It was no doubt a difficult decision to make. Mr. Pforzheimer’s grandfather, who was one of the founders of the American Stock Exchange (known as the Curb to old-timers), had started the eponymous firm over a century ago. The company was for many years a highly regarded investment-research shop, known especially for its work in the energy industries in the 1970s and ’80s.
Over time, the firm had also owned a major specialist outfit, which was sold to Drexel Burnham Lambert in 1987 for cash. That turned out to be a dandy trade.
As numerous competitors merged, sold, or went public over the years, Carl H. Pforzheimer remained a partnership, focused on investing. Though management’s adherence to tradition may have left some money on the table (the buyouts in the heady 1980s and ’90s were pretty lucrative for many), the remaining asset-management business, called CHIPCO Asset Management, appears to suit the third Mr. Pforzheimer.

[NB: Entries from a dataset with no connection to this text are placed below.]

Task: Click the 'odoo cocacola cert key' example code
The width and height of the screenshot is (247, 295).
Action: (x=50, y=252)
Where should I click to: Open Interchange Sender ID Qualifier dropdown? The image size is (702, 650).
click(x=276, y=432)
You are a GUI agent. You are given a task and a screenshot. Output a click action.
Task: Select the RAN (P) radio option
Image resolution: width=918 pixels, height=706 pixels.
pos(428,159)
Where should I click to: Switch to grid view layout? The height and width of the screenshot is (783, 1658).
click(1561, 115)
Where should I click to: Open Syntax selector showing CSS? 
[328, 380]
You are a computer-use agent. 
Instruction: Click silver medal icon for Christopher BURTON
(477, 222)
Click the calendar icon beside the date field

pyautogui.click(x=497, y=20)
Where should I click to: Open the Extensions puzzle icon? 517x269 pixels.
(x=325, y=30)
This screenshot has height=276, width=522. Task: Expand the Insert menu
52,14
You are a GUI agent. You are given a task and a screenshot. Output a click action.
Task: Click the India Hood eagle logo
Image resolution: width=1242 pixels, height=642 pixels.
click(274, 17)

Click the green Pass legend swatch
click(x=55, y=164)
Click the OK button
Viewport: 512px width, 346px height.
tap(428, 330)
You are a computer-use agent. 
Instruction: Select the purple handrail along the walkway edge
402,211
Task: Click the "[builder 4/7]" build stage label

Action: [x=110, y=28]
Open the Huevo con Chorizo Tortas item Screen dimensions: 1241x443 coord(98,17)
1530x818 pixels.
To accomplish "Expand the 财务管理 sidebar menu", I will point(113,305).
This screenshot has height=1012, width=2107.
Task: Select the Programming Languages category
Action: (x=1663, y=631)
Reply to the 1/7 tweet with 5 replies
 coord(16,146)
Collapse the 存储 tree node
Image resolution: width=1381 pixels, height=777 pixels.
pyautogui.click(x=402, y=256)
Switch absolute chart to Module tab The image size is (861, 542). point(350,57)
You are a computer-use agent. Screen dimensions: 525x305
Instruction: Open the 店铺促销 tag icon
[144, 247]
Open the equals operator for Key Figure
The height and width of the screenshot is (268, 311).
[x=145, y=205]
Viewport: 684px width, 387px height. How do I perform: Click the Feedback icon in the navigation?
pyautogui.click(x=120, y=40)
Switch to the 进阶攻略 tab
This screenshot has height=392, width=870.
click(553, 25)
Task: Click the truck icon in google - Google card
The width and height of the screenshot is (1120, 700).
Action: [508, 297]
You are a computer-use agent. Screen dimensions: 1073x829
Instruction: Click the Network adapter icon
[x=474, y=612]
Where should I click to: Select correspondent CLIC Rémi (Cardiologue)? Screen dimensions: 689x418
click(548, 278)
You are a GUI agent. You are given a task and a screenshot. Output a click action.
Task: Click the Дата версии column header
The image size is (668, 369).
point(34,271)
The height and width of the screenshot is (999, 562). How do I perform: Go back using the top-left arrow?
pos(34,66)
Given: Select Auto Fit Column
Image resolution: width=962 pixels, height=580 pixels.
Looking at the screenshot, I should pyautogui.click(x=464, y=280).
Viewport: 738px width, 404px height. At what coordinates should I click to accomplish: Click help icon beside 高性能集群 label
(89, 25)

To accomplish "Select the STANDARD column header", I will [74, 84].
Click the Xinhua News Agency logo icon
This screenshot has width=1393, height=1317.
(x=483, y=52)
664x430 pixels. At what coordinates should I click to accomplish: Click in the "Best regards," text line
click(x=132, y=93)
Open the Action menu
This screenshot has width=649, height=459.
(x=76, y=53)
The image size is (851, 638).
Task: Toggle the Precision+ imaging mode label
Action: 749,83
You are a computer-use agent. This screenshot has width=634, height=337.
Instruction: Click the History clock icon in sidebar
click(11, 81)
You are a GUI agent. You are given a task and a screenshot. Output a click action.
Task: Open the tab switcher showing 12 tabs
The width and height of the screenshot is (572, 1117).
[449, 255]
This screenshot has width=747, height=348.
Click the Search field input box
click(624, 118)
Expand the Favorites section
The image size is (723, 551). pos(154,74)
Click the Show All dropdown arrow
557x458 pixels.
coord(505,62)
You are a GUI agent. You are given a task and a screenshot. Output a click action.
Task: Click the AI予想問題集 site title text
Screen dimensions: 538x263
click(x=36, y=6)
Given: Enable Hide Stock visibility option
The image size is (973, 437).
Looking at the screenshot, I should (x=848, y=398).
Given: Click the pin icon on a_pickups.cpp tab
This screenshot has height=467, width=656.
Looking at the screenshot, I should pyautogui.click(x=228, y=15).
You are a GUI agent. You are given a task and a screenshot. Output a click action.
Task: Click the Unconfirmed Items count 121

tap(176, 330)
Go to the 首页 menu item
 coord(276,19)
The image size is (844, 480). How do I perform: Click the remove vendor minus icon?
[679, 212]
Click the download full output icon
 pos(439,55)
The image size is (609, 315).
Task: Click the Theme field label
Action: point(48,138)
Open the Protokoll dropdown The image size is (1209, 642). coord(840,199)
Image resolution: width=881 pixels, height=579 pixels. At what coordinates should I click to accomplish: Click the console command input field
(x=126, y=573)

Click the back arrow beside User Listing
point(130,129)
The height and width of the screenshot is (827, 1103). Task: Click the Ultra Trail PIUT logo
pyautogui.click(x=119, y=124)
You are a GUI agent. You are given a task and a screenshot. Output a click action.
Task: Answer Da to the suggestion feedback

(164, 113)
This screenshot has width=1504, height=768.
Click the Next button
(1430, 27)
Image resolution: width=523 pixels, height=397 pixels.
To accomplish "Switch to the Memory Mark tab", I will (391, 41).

He and his partner, George Frelinghuysen, manage a conservative portfolio, consisting mainly of blue chip stocks and special situations in which the managers become especially engaged. The arrangement appears appealing for Mr. Pforzheimer, in that it allows him to pursue his many distinctive extracurricular activites.
Among other pursuits, Mr. Pforzheimer is undoubtedly one of the few Wall Street types to become an amateur glassblower. When he and his wife began collecting glass about 30 years ago, he decided he should know how the pieces were made. Thus began his involvement with a nonprofit called Urban Glass, on whose board Mr. Pforzheimer has served since 1986. He is currently chairman.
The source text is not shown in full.